Where German engineering meets American ingenuity.

Volkswagen Group of America and Stanford University’s School of Engineering welcomed German Chancellor and former physicist Angela Merkel on April 16, 2010, for the formal dedication of the Volkswagen Automotive Innovation Laboratory (VAIL) on the Stanford campus.

VAIL building at dusk

Volkswagen Automotive Innovation Lab at duskStanford University campus

At the event, students and engineers demonstrated Junior 2 — the most current iteration of the autonomous vehicle designed by the university and Volkswagen. Used in the Urban Challenge competition sponsored by the Defense Advanced Research Projects Agency, the first “Junior” came in second. It can detect pedestrians, bicyclists and traffic signals, all while obeying traffic rules and driving itself around.

The Volkswagen Group’s $5.75 million commitment to VAIL includes $2 million for building construction and another $750,000 a year for five years to fund research and teaching activities. We believe vibrant public-private partnerships like this are critical to a sustainable economic future for America.

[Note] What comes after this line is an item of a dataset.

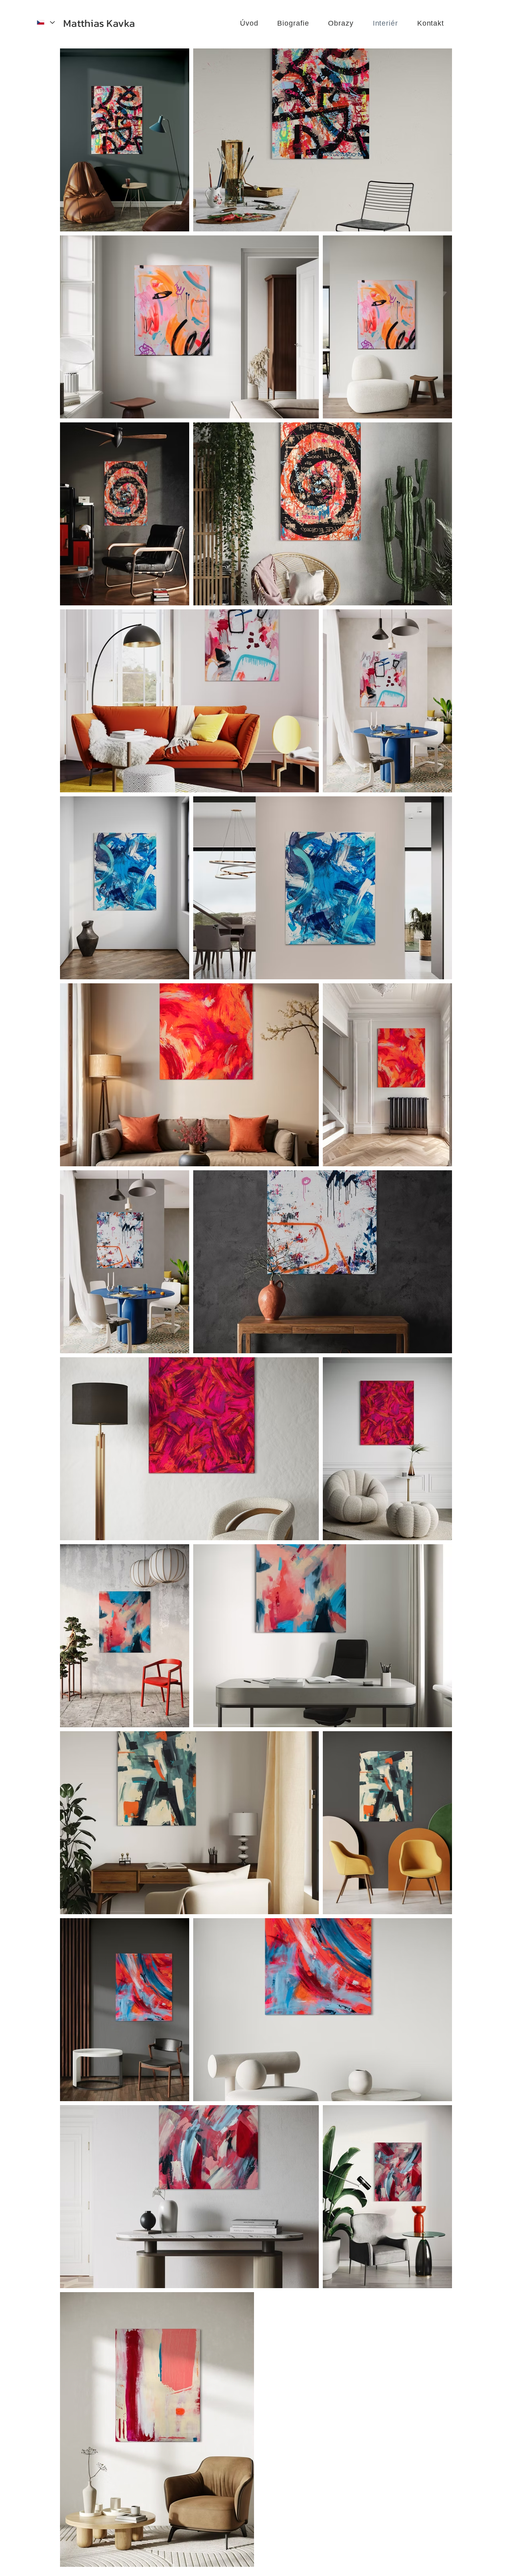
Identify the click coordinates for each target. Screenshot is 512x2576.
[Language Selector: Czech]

Our research and development facilities are at home in the heart of California’s electronics corridor where we already have some of the brightest minds working to change the way we think of mobility at our Electronics Research Laboratory, founded in 1998.

Automotive innovations from our research labs include driver assisted technologies and communication tools that help drivers stay safer behind the wheel, such as Apple iPhone integration, 3D graphics, speech recognition and LED headlights.